The American Civil War was the first modern war. It was a watershed event in an era, which introduced changes in new types of weapons, more lethal versions of older weapons, tactics, army organization, logistics, intelligence and communications. Though the war did not change the essential nature of war, which Clausewitz says is “is an act of violence to compel our opponent to fulfill our will” [2] it expanded the parameters of war and re-introduced the concept of “total war” to the world and “because its aim was all embracing, the war was to be absolute in character.” [3] In a sense it was a true revolution in military affairs.

The Civil War was truly a revolution in military affairs. The war changed the character of war, as it had been known for centuries, since the Peace of Westphalia and the end of the Thirty Years War. In the American Civil War, the character of war changed from a limited war waged between opposing armies into a war that at times bordered on Clausewitz’s understanding of absolute or total war. This conflict was waged between two people who shared much in common but were divided by an ideology which encompassed politics, economics, society, law, and even religion.

The war was revolutionary in other ways, and brought about a host of social, philosophical, economic, and political changes which continue to impact the lives of people in the United States and around the world even today.
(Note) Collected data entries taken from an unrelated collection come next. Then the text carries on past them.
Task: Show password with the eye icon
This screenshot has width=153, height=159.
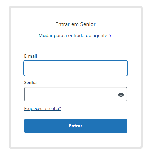Action: tap(121, 95)
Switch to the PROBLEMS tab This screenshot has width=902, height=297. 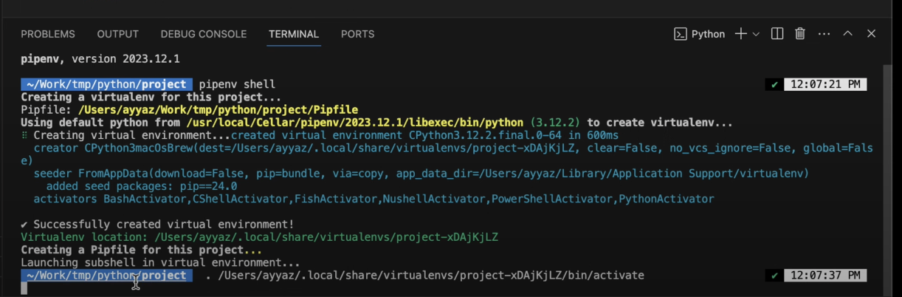point(48,34)
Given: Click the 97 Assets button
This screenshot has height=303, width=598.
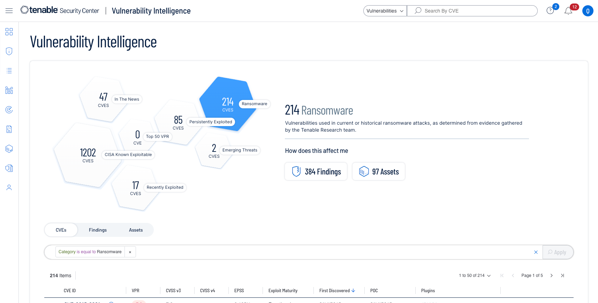Looking at the screenshot, I should [379, 172].
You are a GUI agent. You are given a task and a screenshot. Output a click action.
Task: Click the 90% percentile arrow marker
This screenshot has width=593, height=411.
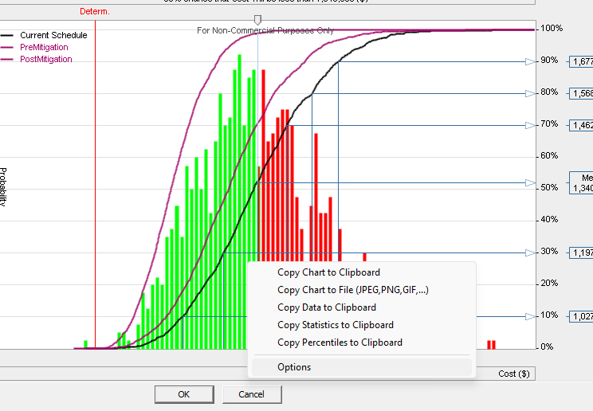point(532,61)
Some of these, especially those regarding the abolition of slavery and emancipation, as well as the beginnings of the Women’s Rights movement have had a ripple effect in matters of political and social equality for other previously disenfranchised groups of citizens. One writer noted in regard to the social impacts that “The Civil War uprooted institutions, transformed our politics, influenced social relationships of half a continent, and wrought changes that echo down the generations.” [4] Mark Twain wrote in 1873 that the war “uprooted institutions that were centuries old, changed the politics of a people …and wrought so profoundly upon the national character that cannot be measured short of two or three generations.” [5]

In a sense, when Abraham Lincoln proclaimed “a new birth of freedom” in his Gettysburg address it served as a watershed moment in American history because it brought to the forefront the understanding of Jefferson and the other signers of the Declaration of Independence that all men are created equal. That statement, flowing from the Declaration was key to Lincoln’s understanding of human rights and dignity, and from it came the Emancipation Proclamation and the Thirteenth Amendment, which abolished slavery. Those would be followed by the Republican Congresses’ passage of the Fourteenth Amendment, which overturned the Dred Scott Decision, which denied all citizenship to blacks across the country, and by Ulysses S. Grant’s Fifteenth Amendment, which gave African American men to right to vote. That is the human and political context by which we have to understand the American Civil War.
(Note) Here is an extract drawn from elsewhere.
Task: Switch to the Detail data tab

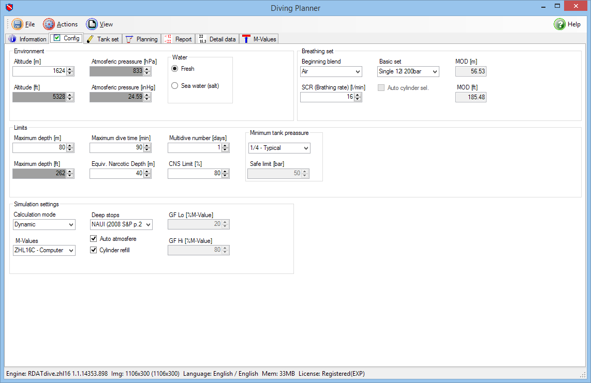Action: (x=216, y=39)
Thus it is important to study the Gettysburg campaign in the context of the Civil War because the campaign of 1863 in the east cannot be divorced from what was happening in the west at Vicksburg, nor the Union blockade, nor the diplomatic, economic and informational aspects of the war. Likewise the Gettysburg campaign cannot be separated from its relationship to the broader understanding of the nature and character of war. To do this one must examine the connection between them and policies made by political leaders; to include the relationship of political to military leaders, diplomats, the leaders of business and industry and not to be forgotten, the press and the people. Likewise we must understand the various contexts of war, to include the social, political, ideological and even the religious components of war, how they impacted Civil War leaders and why civilian policy makers and military leaders must understand them today.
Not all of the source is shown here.